When my Creative Zen Nano Plus MP3 player recently gave up the ghost, I needed to find another small MP3 player. It couldn't be just any MP3 player, however; since I use Ubuntu Linux I wanted one that didn't rely on closed, proprietary, or Windows-only software to sync. I searched online for a while before coming across AnythingButiPod.com.

The site has reviews and forums that help, but my favorite feature was their compare tool. Compare allows you to filter players by several criteria like screen size, supported audio and video playback, and recording ability.

To work most easily in Linux, a player must act as an MSC (mass storage class) device. This lets you drag and drop files to the player without relying on a closed protocol like Microsoft's MTP (MediaTransfer Protocol). I know there are packages available that provide MTP support to Linux, and honestly almost any multimedia player can be made to work with Linux, but I prefer to keep things open and uncomplicated.

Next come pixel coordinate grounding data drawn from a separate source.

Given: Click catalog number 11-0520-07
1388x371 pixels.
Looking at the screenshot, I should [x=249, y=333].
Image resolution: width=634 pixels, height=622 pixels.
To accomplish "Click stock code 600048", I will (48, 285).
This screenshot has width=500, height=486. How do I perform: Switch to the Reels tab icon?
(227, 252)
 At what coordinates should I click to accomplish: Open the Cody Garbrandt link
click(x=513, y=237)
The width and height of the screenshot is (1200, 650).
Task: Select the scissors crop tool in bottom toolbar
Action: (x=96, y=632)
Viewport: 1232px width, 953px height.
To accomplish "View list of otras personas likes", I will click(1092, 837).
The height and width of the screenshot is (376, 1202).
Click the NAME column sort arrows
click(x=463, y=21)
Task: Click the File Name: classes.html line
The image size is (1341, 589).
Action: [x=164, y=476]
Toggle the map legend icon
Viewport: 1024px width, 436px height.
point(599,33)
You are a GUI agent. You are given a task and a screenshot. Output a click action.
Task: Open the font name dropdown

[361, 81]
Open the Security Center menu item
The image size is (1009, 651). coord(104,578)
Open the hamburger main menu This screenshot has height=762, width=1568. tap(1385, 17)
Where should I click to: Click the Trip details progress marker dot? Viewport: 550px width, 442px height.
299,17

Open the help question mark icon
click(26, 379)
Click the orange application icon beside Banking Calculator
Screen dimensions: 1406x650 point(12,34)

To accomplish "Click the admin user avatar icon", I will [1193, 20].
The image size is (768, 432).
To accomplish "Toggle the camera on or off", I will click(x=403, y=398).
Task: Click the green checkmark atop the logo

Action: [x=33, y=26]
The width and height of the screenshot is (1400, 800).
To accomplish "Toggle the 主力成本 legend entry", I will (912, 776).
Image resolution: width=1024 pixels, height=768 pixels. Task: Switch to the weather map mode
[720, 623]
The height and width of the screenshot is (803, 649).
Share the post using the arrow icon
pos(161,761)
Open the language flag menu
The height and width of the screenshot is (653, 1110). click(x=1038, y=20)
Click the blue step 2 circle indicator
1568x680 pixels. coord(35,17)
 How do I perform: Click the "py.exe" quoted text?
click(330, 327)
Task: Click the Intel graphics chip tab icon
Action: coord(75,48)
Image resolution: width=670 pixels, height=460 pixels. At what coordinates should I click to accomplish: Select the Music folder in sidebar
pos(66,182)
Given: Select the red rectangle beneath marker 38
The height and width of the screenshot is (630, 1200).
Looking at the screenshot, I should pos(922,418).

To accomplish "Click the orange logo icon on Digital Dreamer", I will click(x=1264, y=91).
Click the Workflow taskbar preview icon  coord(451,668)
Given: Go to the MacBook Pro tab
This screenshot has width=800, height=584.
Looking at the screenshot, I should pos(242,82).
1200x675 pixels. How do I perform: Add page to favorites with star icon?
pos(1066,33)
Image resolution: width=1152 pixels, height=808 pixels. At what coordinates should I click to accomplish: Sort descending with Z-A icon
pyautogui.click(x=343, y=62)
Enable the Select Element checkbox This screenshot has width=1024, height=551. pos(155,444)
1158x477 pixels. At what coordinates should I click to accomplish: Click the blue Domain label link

Another criterion I used was battery type. Most media players now use Lithium Ion batteries, which are rechargeable and have longer battery life than regular alkaline batteries. My Creative Zen required a AAA battery, and I used an eneloop rechargeable. I was tempted to buy a player with a Lithium Ion battery, but I've heard that the batteries in iPods and other players tend to suffer from shortening battery life and eventual uselessness after only a couple years. I'd rather not have the useful life of my MP3 player tied to the useful life of its battery.

I used AnythingButiPod to show me only players that use disposable (alkaline) batteries, use MSC for data transfer, and support Linux. After shopping around online I ended up ordering an inexpensive player similar to my old Zen from the Creative Certified Refurbished page. I hope the MuVo V100 lasts me at least a few years like the Zen Nano did.